## SET PROBLEM
Extract every line of the material below and reproduce each one word for word, with nothing altered or left out.
* * * * *
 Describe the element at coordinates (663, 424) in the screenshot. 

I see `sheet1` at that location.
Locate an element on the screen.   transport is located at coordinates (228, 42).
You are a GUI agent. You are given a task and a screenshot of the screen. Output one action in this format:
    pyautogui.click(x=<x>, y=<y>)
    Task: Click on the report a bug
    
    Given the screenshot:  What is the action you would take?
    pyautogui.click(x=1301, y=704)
* * * * *
## RESPONSE BELOW
 Describe the element at coordinates (663, 424) in the screenshot. 

I see `sheet1` at that location.
Locate an element on the screen.   transport is located at coordinates (228, 42).
You are a GUI agent. You are given a task and a screenshot of the screen. Output one action in this format:
    pyautogui.click(x=<x>, y=<y>)
    Task: Click on the report a bug
    
    Given the screenshot:  What is the action you would take?
    pyautogui.click(x=1301, y=704)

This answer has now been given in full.